> **PROBLEM DESCRIPTION**:
The answer must restate every entry exactly as it appears.

Dataset entries
☆ ☆ ☆

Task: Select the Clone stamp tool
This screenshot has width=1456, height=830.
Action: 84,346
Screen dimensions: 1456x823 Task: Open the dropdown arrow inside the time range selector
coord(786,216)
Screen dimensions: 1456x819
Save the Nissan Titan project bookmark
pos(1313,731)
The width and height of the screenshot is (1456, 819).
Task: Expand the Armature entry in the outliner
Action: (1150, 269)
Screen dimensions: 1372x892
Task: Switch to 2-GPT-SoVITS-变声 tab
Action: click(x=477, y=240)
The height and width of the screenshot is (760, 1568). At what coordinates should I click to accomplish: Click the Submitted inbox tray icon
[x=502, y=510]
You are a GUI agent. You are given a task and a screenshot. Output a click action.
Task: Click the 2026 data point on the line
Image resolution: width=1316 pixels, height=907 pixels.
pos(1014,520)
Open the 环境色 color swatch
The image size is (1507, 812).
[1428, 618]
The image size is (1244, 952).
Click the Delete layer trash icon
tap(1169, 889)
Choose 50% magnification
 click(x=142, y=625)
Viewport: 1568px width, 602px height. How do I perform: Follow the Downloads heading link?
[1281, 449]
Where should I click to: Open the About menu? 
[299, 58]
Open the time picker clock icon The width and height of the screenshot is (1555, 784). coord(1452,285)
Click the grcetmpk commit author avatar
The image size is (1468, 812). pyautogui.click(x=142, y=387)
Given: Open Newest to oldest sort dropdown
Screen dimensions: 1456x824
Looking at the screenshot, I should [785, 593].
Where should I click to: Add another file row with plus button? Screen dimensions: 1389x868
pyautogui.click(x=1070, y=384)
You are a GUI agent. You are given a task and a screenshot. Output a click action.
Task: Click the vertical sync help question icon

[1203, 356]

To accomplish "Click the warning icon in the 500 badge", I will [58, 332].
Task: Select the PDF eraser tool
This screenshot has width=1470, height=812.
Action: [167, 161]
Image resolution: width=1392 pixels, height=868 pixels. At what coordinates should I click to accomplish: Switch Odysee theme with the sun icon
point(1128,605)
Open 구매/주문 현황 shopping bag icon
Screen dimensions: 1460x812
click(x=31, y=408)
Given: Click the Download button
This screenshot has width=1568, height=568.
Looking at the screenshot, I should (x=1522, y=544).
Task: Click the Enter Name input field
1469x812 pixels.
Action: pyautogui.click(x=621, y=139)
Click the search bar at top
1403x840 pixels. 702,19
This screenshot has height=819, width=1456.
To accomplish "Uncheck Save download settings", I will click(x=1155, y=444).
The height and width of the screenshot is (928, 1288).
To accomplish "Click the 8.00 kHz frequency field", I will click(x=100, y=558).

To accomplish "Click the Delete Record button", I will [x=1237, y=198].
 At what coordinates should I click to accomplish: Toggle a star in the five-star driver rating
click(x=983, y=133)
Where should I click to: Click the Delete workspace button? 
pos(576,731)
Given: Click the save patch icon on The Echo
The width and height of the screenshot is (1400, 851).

☆ ☆ ☆

> **TASK RESULT**:
Task: Select the Clone stamp tool
This screenshot has width=1456, height=830.
Action: 84,346
Screen dimensions: 1456x823 Task: Open the dropdown arrow inside the time range selector
coord(786,216)
Screen dimensions: 1456x819
Save the Nissan Titan project bookmark
pos(1313,731)
The width and height of the screenshot is (1456, 819).
Task: Expand the Armature entry in the outliner
Action: (1150, 269)
Screen dimensions: 1372x892
Task: Switch to 2-GPT-SoVITS-变声 tab
Action: click(x=477, y=240)
The height and width of the screenshot is (760, 1568). At what coordinates should I click to accomplish: Click the Submitted inbox tray icon
[x=502, y=510]
You are a GUI agent. You are given a task and a screenshot. Output a click action.
Task: Click the 2026 data point on the line
Image resolution: width=1316 pixels, height=907 pixels.
pos(1014,520)
Open the 环境色 color swatch
The image size is (1507, 812).
[1428, 618]
The image size is (1244, 952).
Click the Delete layer trash icon
tap(1169, 889)
Choose 50% magnification
 click(x=142, y=625)
Viewport: 1568px width, 602px height. How do I perform: Follow the Downloads heading link?
[1281, 449]
Where should I click to: Open the About menu? 
[299, 58]
Open the time picker clock icon The width and height of the screenshot is (1555, 784). coord(1452,285)
Click the grcetmpk commit author avatar
The image size is (1468, 812). pyautogui.click(x=142, y=387)
Given: Open Newest to oldest sort dropdown
Screen dimensions: 1456x824
Looking at the screenshot, I should [785, 593].
Where should I click to: Add another file row with plus button? Screen dimensions: 1389x868
pyautogui.click(x=1070, y=384)
You are a GUI agent. You are given a task and a screenshot. Output a click action.
Task: Click the vertical sync help question icon

[1203, 356]

To accomplish "Click the warning icon in the 500 badge", I will [58, 332].
Task: Select the PDF eraser tool
This screenshot has width=1470, height=812.
Action: [167, 161]
Image resolution: width=1392 pixels, height=868 pixels. At what coordinates should I click to accomplish: Switch Odysee theme with the sun icon
point(1128,605)
Open 구매/주문 현황 shopping bag icon
Screen dimensions: 1460x812
click(x=31, y=408)
Given: Click the Download button
This screenshot has width=1568, height=568.
Looking at the screenshot, I should (x=1522, y=544).
Task: Click the Enter Name input field
1469x812 pixels.
Action: pyautogui.click(x=621, y=139)
Click the search bar at top
1403x840 pixels. 702,19
This screenshot has height=819, width=1456.
To accomplish "Uncheck Save download settings", I will click(x=1155, y=444).
The height and width of the screenshot is (928, 1288).
To accomplish "Click the 8.00 kHz frequency field", I will click(x=100, y=558).

To accomplish "Click the Delete Record button", I will [x=1237, y=198].
 At what coordinates should I click to accomplish: Toggle a star in the five-star driver rating
click(x=983, y=133)
Where should I click to: Click the Delete workspace button? 
pos(576,731)
Given: Click the save patch icon on The Echo
The width and height of the screenshot is (1400, 851).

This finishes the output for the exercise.